- Listed entries -

□ □ □

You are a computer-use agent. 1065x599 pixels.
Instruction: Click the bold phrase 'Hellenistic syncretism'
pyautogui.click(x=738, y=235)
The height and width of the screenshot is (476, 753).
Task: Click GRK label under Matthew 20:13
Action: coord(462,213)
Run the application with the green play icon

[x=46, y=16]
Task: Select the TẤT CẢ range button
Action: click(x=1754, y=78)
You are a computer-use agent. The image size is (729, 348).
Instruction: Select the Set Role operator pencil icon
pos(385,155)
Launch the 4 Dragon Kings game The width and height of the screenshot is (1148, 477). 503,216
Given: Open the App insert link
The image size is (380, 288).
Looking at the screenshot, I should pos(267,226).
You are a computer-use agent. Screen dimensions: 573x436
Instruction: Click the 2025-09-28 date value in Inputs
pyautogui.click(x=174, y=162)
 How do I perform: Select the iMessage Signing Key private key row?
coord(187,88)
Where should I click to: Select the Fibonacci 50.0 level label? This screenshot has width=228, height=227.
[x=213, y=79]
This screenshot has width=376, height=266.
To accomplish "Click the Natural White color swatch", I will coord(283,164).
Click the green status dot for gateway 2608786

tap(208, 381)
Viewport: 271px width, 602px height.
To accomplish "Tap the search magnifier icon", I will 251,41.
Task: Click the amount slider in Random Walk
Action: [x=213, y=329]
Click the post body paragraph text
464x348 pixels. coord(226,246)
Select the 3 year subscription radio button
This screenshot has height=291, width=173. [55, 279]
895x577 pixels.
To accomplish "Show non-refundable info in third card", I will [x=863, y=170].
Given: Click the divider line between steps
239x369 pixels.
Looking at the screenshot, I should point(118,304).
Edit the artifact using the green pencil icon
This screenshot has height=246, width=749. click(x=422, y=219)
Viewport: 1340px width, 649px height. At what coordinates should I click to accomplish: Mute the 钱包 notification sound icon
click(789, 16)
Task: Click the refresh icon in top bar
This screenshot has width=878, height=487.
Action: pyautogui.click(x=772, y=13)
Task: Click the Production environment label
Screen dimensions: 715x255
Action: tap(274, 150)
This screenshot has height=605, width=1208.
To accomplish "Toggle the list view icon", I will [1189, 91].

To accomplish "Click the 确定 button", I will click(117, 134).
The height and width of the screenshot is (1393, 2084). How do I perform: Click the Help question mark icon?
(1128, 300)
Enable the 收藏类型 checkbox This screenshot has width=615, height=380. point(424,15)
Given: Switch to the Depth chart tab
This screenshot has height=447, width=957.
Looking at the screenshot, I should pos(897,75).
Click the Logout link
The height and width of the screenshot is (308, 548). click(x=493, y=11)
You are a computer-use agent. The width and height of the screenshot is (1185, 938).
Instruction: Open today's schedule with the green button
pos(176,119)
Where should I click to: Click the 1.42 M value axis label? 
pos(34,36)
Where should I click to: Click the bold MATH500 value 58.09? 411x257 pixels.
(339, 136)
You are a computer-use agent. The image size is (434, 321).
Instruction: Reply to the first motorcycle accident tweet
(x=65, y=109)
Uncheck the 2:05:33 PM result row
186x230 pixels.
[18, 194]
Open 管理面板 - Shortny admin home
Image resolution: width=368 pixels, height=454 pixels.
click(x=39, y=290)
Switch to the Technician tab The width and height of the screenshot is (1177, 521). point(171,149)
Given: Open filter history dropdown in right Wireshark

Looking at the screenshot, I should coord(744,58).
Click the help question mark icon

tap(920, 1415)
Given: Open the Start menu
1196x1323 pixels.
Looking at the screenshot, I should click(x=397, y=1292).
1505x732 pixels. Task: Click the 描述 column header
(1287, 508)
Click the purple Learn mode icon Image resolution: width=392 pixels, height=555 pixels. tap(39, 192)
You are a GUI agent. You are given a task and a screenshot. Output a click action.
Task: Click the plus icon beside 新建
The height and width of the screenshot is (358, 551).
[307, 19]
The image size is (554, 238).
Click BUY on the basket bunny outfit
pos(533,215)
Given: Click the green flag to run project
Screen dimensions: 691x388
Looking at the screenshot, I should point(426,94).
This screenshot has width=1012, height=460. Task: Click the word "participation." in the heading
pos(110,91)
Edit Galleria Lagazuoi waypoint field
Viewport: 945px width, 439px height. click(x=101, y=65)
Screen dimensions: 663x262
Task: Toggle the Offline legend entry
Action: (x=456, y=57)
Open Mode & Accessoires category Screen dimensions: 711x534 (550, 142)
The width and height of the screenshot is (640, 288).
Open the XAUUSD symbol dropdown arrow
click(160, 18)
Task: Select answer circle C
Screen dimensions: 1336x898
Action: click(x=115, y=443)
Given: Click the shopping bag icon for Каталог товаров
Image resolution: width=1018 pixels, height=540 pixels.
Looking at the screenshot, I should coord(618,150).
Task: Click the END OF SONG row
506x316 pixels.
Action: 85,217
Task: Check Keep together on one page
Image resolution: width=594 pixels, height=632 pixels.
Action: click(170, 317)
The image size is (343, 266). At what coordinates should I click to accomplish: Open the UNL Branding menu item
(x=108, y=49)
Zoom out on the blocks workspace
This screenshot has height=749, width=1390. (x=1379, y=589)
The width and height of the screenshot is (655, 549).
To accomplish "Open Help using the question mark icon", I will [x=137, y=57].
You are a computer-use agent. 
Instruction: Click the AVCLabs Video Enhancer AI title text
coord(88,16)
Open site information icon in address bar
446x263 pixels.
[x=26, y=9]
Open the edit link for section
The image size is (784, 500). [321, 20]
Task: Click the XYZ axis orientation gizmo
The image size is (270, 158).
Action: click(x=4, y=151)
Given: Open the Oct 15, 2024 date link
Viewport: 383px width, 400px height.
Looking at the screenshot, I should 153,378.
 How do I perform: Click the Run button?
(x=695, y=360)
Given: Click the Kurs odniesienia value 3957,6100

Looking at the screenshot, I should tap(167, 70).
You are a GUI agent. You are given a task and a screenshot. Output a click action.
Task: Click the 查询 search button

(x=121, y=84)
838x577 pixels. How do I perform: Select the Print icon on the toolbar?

□ □ □

- Work required -
Take the entries above and set them all down again exactly as they read.

- Result -
You are a computer-use agent. 1065x599 pixels.
Instruction: Click the bold phrase 'Hellenistic syncretism'
pyautogui.click(x=738, y=235)
The height and width of the screenshot is (476, 753).
Task: Click GRK label under Matthew 20:13
Action: coord(462,213)
Run the application with the green play icon

[x=46, y=16]
Task: Select the TẤT CẢ range button
Action: click(x=1754, y=78)
You are a computer-use agent. The image size is (729, 348).
Instruction: Select the Set Role operator pencil icon
pos(385,155)
Launch the 4 Dragon Kings game The width and height of the screenshot is (1148, 477). 503,216
Given: Open the App insert link
The image size is (380, 288).
Looking at the screenshot, I should pos(267,226).
You are a computer-use agent. Screen dimensions: 573x436
Instruction: Click the 2025-09-28 date value in Inputs
pyautogui.click(x=174, y=162)
 How do I perform: Select the iMessage Signing Key private key row?
coord(187,88)
Where should I click to: Select the Fibonacci 50.0 level label? This screenshot has width=228, height=227.
[x=213, y=79]
This screenshot has width=376, height=266.
To accomplish "Click the Natural White color swatch", I will coord(283,164).
Click the green status dot for gateway 2608786

tap(208, 381)
Viewport: 271px width, 602px height.
To accomplish "Tap the search magnifier icon", I will 251,41.
Task: Click the amount slider in Random Walk
Action: [x=213, y=329]
Click the post body paragraph text
464x348 pixels. coord(226,246)
Select the 3 year subscription radio button
This screenshot has height=291, width=173. [55, 279]
895x577 pixels.
To accomplish "Show non-refundable info in third card", I will [x=863, y=170].
Given: Click the divider line between steps
239x369 pixels.
Looking at the screenshot, I should point(118,304).
Edit the artifact using the green pencil icon
This screenshot has height=246, width=749. click(x=422, y=219)
Viewport: 1340px width, 649px height. At what coordinates should I click to accomplish: Mute the 钱包 notification sound icon
click(789, 16)
Task: Click the refresh icon in top bar
This screenshot has width=878, height=487.
Action: pyautogui.click(x=772, y=13)
Task: Click the Production environment label
Screen dimensions: 715x255
Action: tap(274, 150)
This screenshot has height=605, width=1208.
To accomplish "Toggle the list view icon", I will [1189, 91].

To accomplish "Click the 确定 button", I will click(117, 134).
The height and width of the screenshot is (1393, 2084). How do I perform: Click the Help question mark icon?
(1128, 300)
Enable the 收藏类型 checkbox This screenshot has width=615, height=380. point(424,15)
Given: Switch to the Depth chart tab
This screenshot has height=447, width=957.
Looking at the screenshot, I should pos(897,75).
Click the Logout link
The height and width of the screenshot is (308, 548). click(x=493, y=11)
You are a computer-use agent. The width and height of the screenshot is (1185, 938).
Instruction: Open today's schedule with the green button
pos(176,119)
Where should I click to: Click the 1.42 M value axis label? 
pos(34,36)
Where should I click to: Click the bold MATH500 value 58.09? 411x257 pixels.
(339, 136)
You are a computer-use agent. The image size is (434, 321).
Instruction: Reply to the first motorcycle accident tweet
(x=65, y=109)
Uncheck the 2:05:33 PM result row
186x230 pixels.
[18, 194]
Open 管理面板 - Shortny admin home
Image resolution: width=368 pixels, height=454 pixels.
click(x=39, y=290)
Switch to the Technician tab The width and height of the screenshot is (1177, 521). point(171,149)
Given: Open filter history dropdown in right Wireshark

Looking at the screenshot, I should coord(744,58).
Click the help question mark icon

tap(920, 1415)
Given: Open the Start menu
1196x1323 pixels.
Looking at the screenshot, I should click(x=397, y=1292).
1505x732 pixels. Task: Click the 描述 column header
(1287, 508)
Click the purple Learn mode icon Image resolution: width=392 pixels, height=555 pixels. tap(39, 192)
You are a GUI agent. You are given a task and a screenshot. Output a click action.
Task: Click the plus icon beside 新建
The height and width of the screenshot is (358, 551).
[307, 19]
The image size is (554, 238).
Click BUY on the basket bunny outfit
pos(533,215)
Given: Click the green flag to run project
Screen dimensions: 691x388
Looking at the screenshot, I should point(426,94).
This screenshot has width=1012, height=460. Task: Click the word "participation." in the heading
pos(110,91)
Edit Galleria Lagazuoi waypoint field
Viewport: 945px width, 439px height. click(x=101, y=65)
Screen dimensions: 663x262
Task: Toggle the Offline legend entry
Action: (x=456, y=57)
Open Mode & Accessoires category Screen dimensions: 711x534 (550, 142)
The width and height of the screenshot is (640, 288).
Open the XAUUSD symbol dropdown arrow
click(160, 18)
Task: Select answer circle C
Screen dimensions: 1336x898
Action: click(x=115, y=443)
Given: Click the shopping bag icon for Каталог товаров
Image resolution: width=1018 pixels, height=540 pixels.
Looking at the screenshot, I should coord(618,150).
Task: Click the END OF SONG row
506x316 pixels.
Action: 85,217
Task: Check Keep together on one page
Image resolution: width=594 pixels, height=632 pixels.
Action: click(170, 317)
The image size is (343, 266). At what coordinates should I click to accomplish: Open the UNL Branding menu item
(x=108, y=49)
Zoom out on the blocks workspace
This screenshot has height=749, width=1390. (x=1379, y=589)
The width and height of the screenshot is (655, 549).
To accomplish "Open Help using the question mark icon", I will [x=137, y=57].
You are a computer-use agent. 
Instruction: Click the AVCLabs Video Enhancer AI title text
coord(88,16)
Open site information icon in address bar
446x263 pixels.
[x=26, y=9]
Open the edit link for section
The image size is (784, 500). [321, 20]
Task: Click the XYZ axis orientation gizmo
The image size is (270, 158).
Action: click(x=4, y=151)
Given: Open the Oct 15, 2024 date link
Viewport: 383px width, 400px height.
Looking at the screenshot, I should 153,378.
 How do I perform: Click the Run button?
(x=695, y=360)
Given: Click the Kurs odniesienia value 3957,6100

Looking at the screenshot, I should tap(167, 70).
You are a GUI agent. You are given a task and a screenshot. Output a click action.
Task: Click the 查询 search button

(x=121, y=84)
838x577 pixels. How do I perform: Select the Print icon on the toolbar?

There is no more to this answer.